Eastwood misses the mark

I had looked forward with considerable enthusiasm to J. Edgar, Clint Eastwood's new biopic starring Leonardo DiCaprio. Eastwood has made a couple of at least adequate historical films, including Invictus and especially Letters from Iwo Jima, which told the story of that battle from the Japanese point of view. I don't like to read reviews of movies I plan to see myself, and if you feel the same way and want to see it, you had better stop now. But it has huge problems. In particular, it shows how hard it is becoming to convey the world into which I was born in 1947--one that it some ways, sadly, seems to be lost beyond all recognition. I shall try to explain.

One would expect, of course, that the film would pay a good deal of attention to sexual issues. Hoover--the most powerful American ever who was actually born and grew up in Washington, D.C.--was indeed devoted to his mother and never married. Rumors about his sex life found their way into print even at the height of his power in the 1940s (just as they did, I have discovered, about Eleanor Roosevelt.) His long relationship with his assistant director Clyde Tolson was bound to play a big role in the movie, and so it did. (I personally thought, by the way, that the film's make-up artists did not put half as much work into the aging process of Tolson and Hoover's famous secretary Helen Gandy as they did into Hoover's own.) But Eastwood chose to make that relationship a real dramatic focus, complete with a violent lover's quarrel when Hoover announced that he was contemplating marriage--and there is no real basis for that, except his imagination. Hoover certainly does not seem to have been an active heterosexual and may well have been actively gay. That certainly brands him as a hypocrite, given that homosexuality was defined by Hoover and other security men in those days as a disqualification from government work. But for reasons that I hope to get across, I thought the emphasis on this was vastly disproportionate.

The movie is fairly accurate about the first ten or fifteen years of Hoover's directorate. He did, indeed, build up his reputation, and that of his agency, by focusing upon relatively small-time hoodlums like Baby Face Nelson and John Dillinger. He was a clever publicist who knew how to craft statistics to his advantage, and he was morbidly suspicious of any FBI agent, like Melvin Purvis, who made a name for himself. He was also a petty tyrant who once transferred an agent from Washington to Butte, Montana because he saw a photograph of him wearing something other than the FBI regulation white shirt. But that is only part of the story.

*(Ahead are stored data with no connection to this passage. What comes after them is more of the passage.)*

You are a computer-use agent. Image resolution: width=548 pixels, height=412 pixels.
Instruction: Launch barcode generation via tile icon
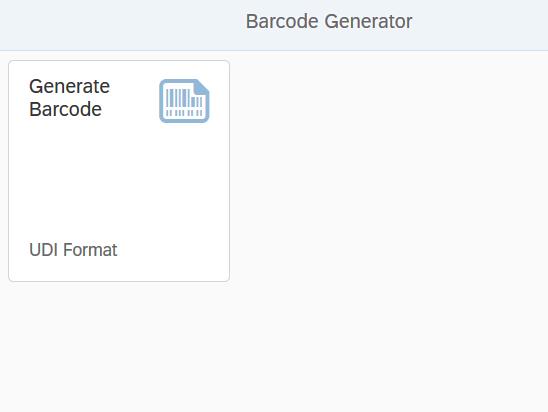tap(184, 101)
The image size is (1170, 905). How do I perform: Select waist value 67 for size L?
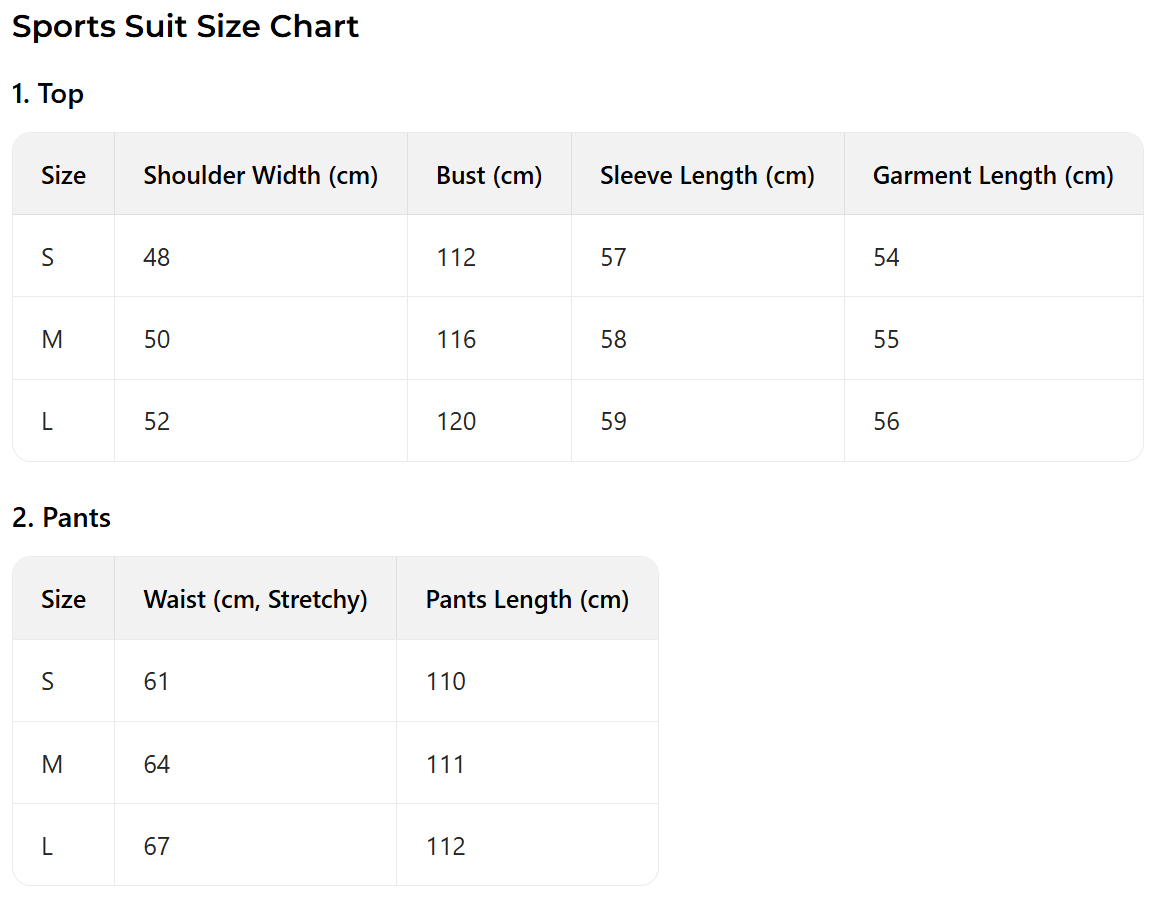157,847
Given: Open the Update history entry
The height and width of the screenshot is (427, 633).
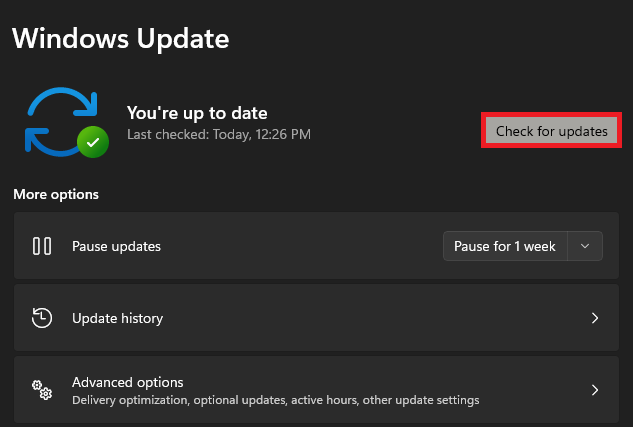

On the other hand, the movie does not remotely do justice to the historical role Hoover played--which was not all negative by any means. Here I must confess a personal prejudice: I fell in love with the FBI while writing my book, The Road to Dallas: The Assassination of John F. Kennedy. The reason was quite simple: thanks to the JFK Records Act, I and my assistants read thousands of FBI documents, and the organization was a historian's dream. It had, as the documents make clear, one main mission: the acquisition of data. Agents were diligent, wrote clearly, and followed every lead opened up by one interview right into the next one. The Bureau treated information like holy writ: everyone who should know about something, did. Information was also distributed to other agencies. The data developed on various organized crime figures, to cite only one example, was invaluable, fascinating, and could be the basis for many books besides mine. And the agents were very rarely tendentious or judgmental, even though Hoover often was in his marginal notes. They simply reported, and if they wanted to make clear that they didn't believe a certain witness they were quite clever at giving convincing reasons for not doing so, such as the opinions of the witnesses' friends and associates. The CIA, on the other hand, is a historian's nightmare. In that organization things were put on paper only when absolutely necessary, different parts of the agency kept secrets from each other, and what went on paper was often designed to conceal, rather than reveal, the truth.

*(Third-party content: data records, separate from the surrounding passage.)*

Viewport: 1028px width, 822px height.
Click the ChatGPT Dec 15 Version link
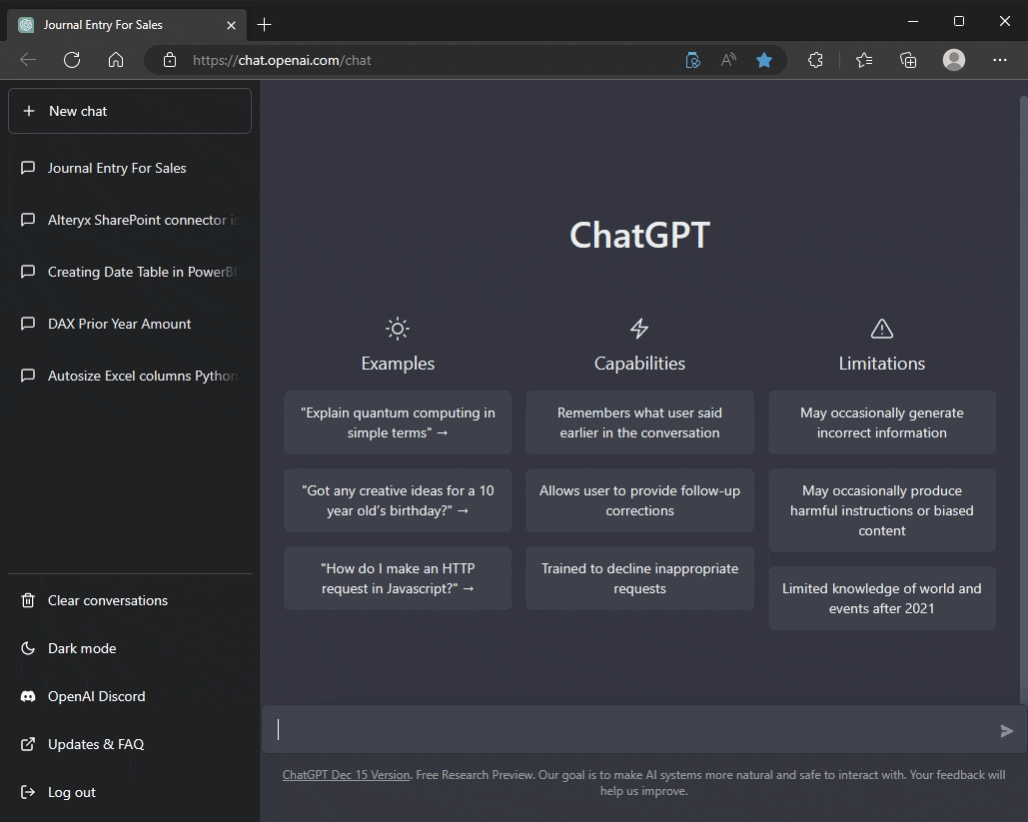pos(345,774)
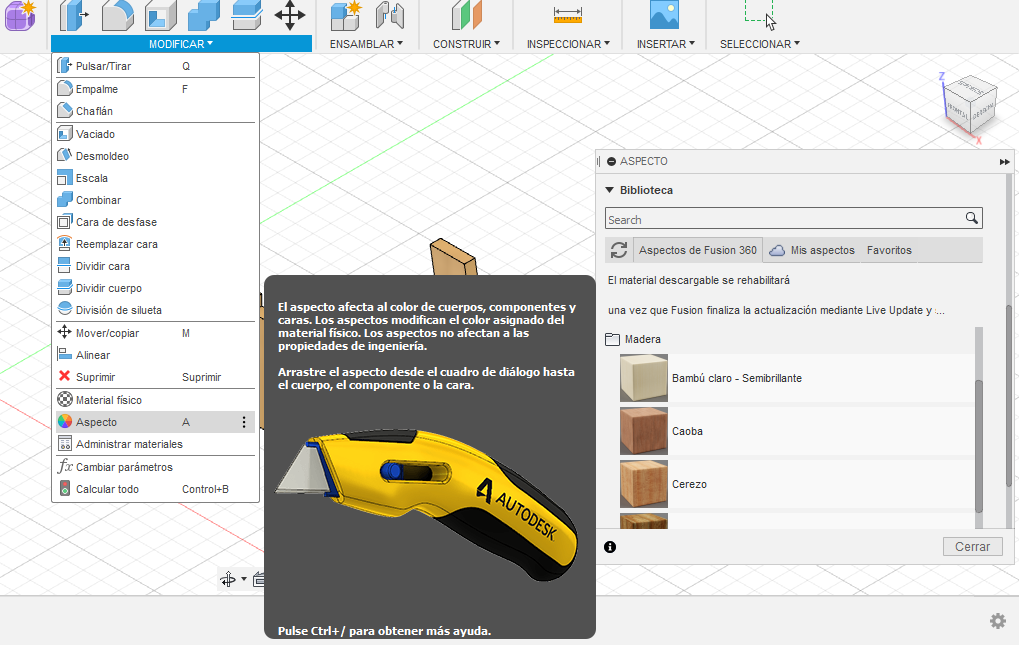Collapse the Biblioteca section
1019x645 pixels.
608,190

The point is that Hoover must have had a great deal to do with creating that organization. The only hint one is given of that in the movie is his insistence, upon taking over in the 1920s, that agents be college graduates of good character and that they pay careful attention to their personal appearance and behavior. There is no hint of his heavy reliance on Jesuit schools as training grounds for his agents, a practice which paid off in spades. Hoover knew how easy it was for law enforcement agents to be corrupted, and he wanted the bureau to be different. That was one reason he stayed away from organized crime until the late 1950s. He feared that agents who began investigating it would be corrupted, and sadly, several amazing scandals in recent decades, most notably in Boston, have proven him right. Hoover certainly contributed to anti-Communist hysteria in the McCarthy years, and probably fed McCarthy a good deal of information, but his organization also uncovered quite a few genuine Communist spies. It also uncovered some massive white collar crimes, such as the GE-Westinghouse violations of antitrust laws in the 1950s. Hoover did not remain at his job for almost half a century merely because Presidents were afraid to remove him--although they surely were.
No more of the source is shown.